Jason Christopher Lecanard had first gone into the Big Nothing at twenty-four, the same age Seth was now, on a Bonanza expedition—Bonanza being a major company, one of Galactic’s rivals—but he’d signed on as an IT engineer, nothing risky like prospector. Back then even large companies had rewarded crews with royalty interests, and that expedition had struck it rich by staking Nirvana, in the Aquila Sector. Nirvana biology had poured out a torrent of novel antivirals and antibiotics over the next ten years. While JC’s share had no doubt been a minute percentage, the payoff had been huge. He’d invested his wealth in other ventures, eventually buying into a middle-sized exploration company, and there his luck had held again, with the discovery of the algal textile that had later been synthesized and sold as starsilk.

Two years ago he had founded Mighty Mite Ltd. and started rounding up investors to help him go wildcatting for himself. Those tightwad money-men would have insisted he put both his own life and fortune on the line too. A billion dollars barely showed in the cost of a starship, and the belief among the crew was that JC was betting the farm, risking every cent he had, on Golden Hind and Cacafuego. If it failed, he would be as penniless as Seth.

“Does a yellow flag have legal status as a prohibition?” he growled. He was asking Control, while looking thoughtfully at Seth.

—No, Commodore. But it is a serious caution.

Hanna said, “Control, what will ISLA say if we ignore the beacon?” There spoke red hair and Irish ancestry. Hanna stood up to JC better than the captain did.

Computers would not speculate. —It would largely depend on the results, First. If the Authority judges that you put lives at risk, then you and the captain might lose your licenses, and face other penalties.

JC didn’t like that. He regarded laws as war games for lawyers. “We don’t know if they’re still there. Even if they are, they don’t need to know about us.” He laid a hairy hand on the table. “Control, turn off all external transmissions, acknowledge no signals until further notice.”

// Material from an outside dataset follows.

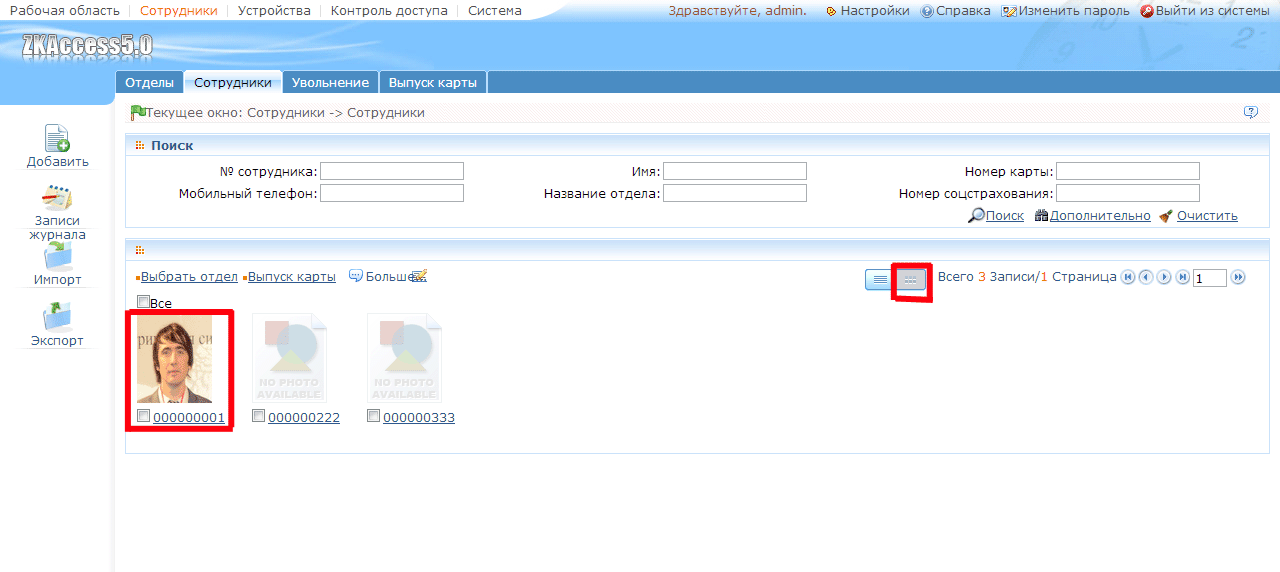
Task: Tick the checkbox for employee 000000333
Action: click(374, 416)
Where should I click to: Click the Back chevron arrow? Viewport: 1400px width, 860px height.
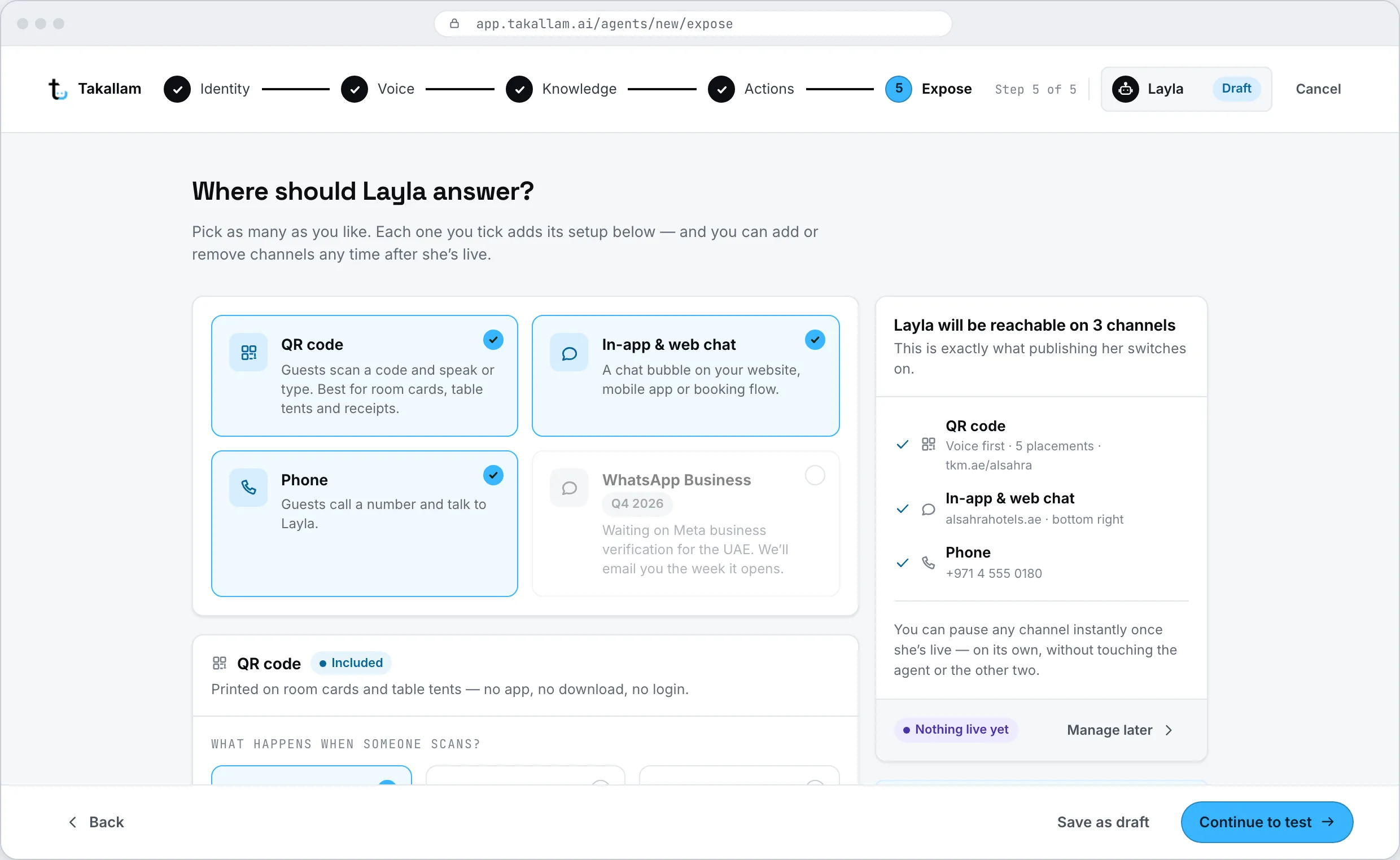73,822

—Orders in violation of ISLA regulations require confirmation by a licensed officer.

“Flaming shit!” JC muttered, almost but not quite under his breath.

“I’m not convinced we need to go that far,” Jordan said.

“Me neither,” said Hanna, more forcefully.

So here it came, seconds out of the ring, the sponsor versus the executive officers. Seth was careful to keep a poker face as he waited to see what happened next. Reese and Maria were doing the same, and the room was silent as vacuum.

Without question, Jordan commanded the ship. If she refused to knuckle under to JC’s bullying, he would be powerless to overrule her. Control and the rest of the crew would back her up. On the other hand, JC represented the owners, and was expedition leader. When they got home he could destroy Jordan’s career, probably ruin her with a civil suit. But now he leaned back and smiled with feline confidence, veteran of a million boardroom battles.